Rob Walling: Most of us think that the number one goal of our website is to sell our products. And in a way it is. However, to best achieve that you must motivate a visitor to return to your website. Rob discusses how we can use permission based email marketing to increase website sales and profits.

Peldi Guilizzoni: As you run your business, you will worry about almost everything, however, not everything is worth worrying about. You should only worry about the important things – the rest will eventually work itself out. Peldi shares some of the issues that concern him, and discusses which ones are worth worrying about, and which ones are not. Peldi also shares some tips to overcome, and deal with, those fears.

Jason Cohen: From Geek to Entrepreneur. As a geek who has started three successful companies, Jason had to move from coder to everything else  – salesman, marketer, accountant, and changer of the pellets in the urinals. In the process, he found that some widely accepted advice lead to failure while trusting his inexperienced gut lead to success. He discusses six ways to figure out whether specific advice is right for your situation, and then work those lessons against the 37signals philosophy.

Youngme Moon: If there is one strain of conventional wisdom pervading every company in every industry, it is the importance of competing hard to differentiate yourself from the competition. And yet going head-to-head with the competition—with respect to features, product augmentations, and so on—has the perverse effect of making you just like everyone else. Youngme’s message is simply: Get off the competitive treadmill that’s taking you nowhere. Aspire to offer the world something that is meaningfully different. Different in a manner that is both fundamental and comprehensive.

Paul Kenny: Paul explores how to best get the customer talking about their needs, their concerns, and their aspirations. He discusses how to use our questioning and listening skills to engage the customer in a meaningful dialogue, which will help not only to identify an appropriate solution, but also to enhance the customer experience.

Eric Ries: The Lean Startup is a scientific approach to innovation. Most software projects fail. Most startups fail. Most new products are never used. But it doesn’t have to be that way. The Lean Startup is a disciplined approach to imagining, designing, and building new products. By testing assumptions earlier, faster, and with more rigor, you can improve your success rate.

Scott Farquhar: From Bootstrap to $60 million. Atlassian has been a successful software bootstrap, right up until they took $60 million in funding in July 2010. Scott discusses some of what he’s learned about running a successful bootstrapped software company, including how to pick a business model, how to get free marketing, how they hired 32 people in 6 months, and how they built a workplace that has won numerous HR awards.

Joel Spolsky Business of Software

Joel Spolsky: After ten years of running a slow-growth, bootstrapped software company that was profitable from day 1, Joel found myself running a fast-growth, VC-funded internet company that is actually trying to get unprofitable. Joel reflects on some of the differences and some of what he’s learned from going over to the dark side.

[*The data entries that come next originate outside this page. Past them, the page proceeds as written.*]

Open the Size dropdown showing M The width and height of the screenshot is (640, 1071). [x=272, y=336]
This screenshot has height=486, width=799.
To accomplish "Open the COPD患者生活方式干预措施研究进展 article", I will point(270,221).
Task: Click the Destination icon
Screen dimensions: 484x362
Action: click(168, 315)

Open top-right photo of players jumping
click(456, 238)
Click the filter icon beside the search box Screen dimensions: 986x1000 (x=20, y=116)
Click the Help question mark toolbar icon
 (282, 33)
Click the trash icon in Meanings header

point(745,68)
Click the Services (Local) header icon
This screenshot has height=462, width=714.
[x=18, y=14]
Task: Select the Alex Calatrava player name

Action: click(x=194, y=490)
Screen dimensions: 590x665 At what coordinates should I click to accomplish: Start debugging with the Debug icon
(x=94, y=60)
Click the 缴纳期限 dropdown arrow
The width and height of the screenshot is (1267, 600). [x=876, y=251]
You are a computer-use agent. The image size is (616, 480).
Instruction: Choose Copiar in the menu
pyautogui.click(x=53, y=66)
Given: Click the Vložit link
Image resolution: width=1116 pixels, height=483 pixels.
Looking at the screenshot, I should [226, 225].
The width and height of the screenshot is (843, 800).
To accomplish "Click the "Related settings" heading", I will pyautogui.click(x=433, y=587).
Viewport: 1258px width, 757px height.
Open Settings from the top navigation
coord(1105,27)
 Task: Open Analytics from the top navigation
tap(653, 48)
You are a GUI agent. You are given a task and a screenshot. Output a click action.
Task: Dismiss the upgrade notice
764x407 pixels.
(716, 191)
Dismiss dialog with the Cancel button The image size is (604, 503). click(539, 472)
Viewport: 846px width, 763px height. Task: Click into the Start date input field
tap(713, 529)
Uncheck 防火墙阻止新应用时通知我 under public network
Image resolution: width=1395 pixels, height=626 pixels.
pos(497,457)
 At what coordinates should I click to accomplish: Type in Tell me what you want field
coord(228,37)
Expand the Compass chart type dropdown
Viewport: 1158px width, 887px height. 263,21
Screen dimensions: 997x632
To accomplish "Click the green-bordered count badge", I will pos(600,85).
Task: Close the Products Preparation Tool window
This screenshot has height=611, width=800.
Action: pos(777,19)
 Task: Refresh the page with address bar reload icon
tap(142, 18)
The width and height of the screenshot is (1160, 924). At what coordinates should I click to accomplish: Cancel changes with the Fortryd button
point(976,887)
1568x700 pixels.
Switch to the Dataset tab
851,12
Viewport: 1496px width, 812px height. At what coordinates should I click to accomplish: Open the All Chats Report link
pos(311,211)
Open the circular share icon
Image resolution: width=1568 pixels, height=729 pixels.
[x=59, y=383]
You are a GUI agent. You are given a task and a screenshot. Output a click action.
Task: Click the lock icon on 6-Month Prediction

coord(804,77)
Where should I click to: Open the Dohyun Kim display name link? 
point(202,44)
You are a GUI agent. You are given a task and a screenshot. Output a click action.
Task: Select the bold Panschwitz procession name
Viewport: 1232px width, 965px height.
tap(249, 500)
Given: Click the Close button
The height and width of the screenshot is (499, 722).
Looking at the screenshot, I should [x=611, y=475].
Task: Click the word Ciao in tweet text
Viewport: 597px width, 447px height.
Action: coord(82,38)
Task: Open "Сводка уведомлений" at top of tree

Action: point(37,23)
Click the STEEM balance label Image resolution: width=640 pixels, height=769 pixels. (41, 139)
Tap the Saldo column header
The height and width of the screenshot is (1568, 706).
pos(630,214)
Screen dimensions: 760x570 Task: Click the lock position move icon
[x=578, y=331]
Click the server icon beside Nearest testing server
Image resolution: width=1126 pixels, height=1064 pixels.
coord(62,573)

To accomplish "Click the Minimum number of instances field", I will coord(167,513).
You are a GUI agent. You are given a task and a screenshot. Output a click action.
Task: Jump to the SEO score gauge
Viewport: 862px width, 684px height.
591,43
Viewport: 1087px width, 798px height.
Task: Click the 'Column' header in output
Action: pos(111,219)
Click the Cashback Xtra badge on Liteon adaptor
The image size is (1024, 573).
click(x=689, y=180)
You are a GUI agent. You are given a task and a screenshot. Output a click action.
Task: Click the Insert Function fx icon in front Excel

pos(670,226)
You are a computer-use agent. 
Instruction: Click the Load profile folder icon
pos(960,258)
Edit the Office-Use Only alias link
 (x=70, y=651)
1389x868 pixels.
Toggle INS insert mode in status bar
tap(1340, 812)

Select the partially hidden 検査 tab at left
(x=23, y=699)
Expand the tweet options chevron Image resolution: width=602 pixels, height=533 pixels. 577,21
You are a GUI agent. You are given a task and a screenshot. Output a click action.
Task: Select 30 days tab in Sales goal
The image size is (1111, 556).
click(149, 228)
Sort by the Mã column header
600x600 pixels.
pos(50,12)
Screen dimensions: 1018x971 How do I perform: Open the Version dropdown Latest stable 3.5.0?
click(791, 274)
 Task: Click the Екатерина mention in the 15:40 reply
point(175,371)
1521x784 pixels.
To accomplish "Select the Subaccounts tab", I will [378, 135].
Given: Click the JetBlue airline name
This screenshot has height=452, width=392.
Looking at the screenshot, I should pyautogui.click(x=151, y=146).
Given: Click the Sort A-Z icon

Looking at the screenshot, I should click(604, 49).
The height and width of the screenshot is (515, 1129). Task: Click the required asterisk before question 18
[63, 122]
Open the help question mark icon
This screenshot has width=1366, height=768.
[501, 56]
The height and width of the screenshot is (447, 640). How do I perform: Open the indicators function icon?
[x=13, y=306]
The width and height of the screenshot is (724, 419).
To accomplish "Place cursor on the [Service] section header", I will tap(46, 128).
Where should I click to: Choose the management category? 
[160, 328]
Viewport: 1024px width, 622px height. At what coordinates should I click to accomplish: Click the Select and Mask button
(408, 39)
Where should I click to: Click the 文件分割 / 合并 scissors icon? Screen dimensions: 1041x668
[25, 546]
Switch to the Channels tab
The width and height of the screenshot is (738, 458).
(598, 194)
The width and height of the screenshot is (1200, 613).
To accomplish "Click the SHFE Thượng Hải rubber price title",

Eric Sink: What Eric learned from selling his company to Microsoft. Over the years, Eric was approached by several parties interested in acquiring his company. He learned a lot from those discussions, even though none of the deals happened. In November 2009, Microsoft acquired the assets of his Teamprise division. In his presentation, Eric shares information that may be of interest to others looking to sell a small software firm to a big company.

Mark Stephens: The software universe has gone mad, and you need to step back and re-evaluate big time. This talk takes a long, cynical look at both the past and the future, gives you some new ideas, and pose lots of those awkward, searching questions you try to avoid.

David Russo: The way a company sets itself up from inception to find, hire, engage, reward, and keep its talent plays a large part in whether a company grows, finds success, rewards investors and incumbents, and even lives or dies.

Dan Bricklin: Dan discusses lessons learned from his experience in developing VisiCalc.

Derek Sivers: Derek shares the story of how his company CD Baby came to be, and why he decided to sell it.

BoS2010 Resources

Interested in learning more about the 2010 Business of Software? Here are some additional resources for your reading/viewing pleasure:

Twitter

Flickr

Official Business of Software Webpages

BoS2010 Blog Posts From Attendees

Registration is now open for the 2011 Business of Software conference, and the first 100 people to register get $900 off the conference fee.

Videos of some of the 2010 presentations have been uploaded on the BoS website. And although watching the videos doesn’t come close to actually being there in person, they are definitely worth watching.

Did you attend the Business of Software conference? If you didn’t, would you like to attend next year? If you did, what were your takeaways? What stood out the most to you? Did you share your thoughts on your own blog? Feel free to share the link with us.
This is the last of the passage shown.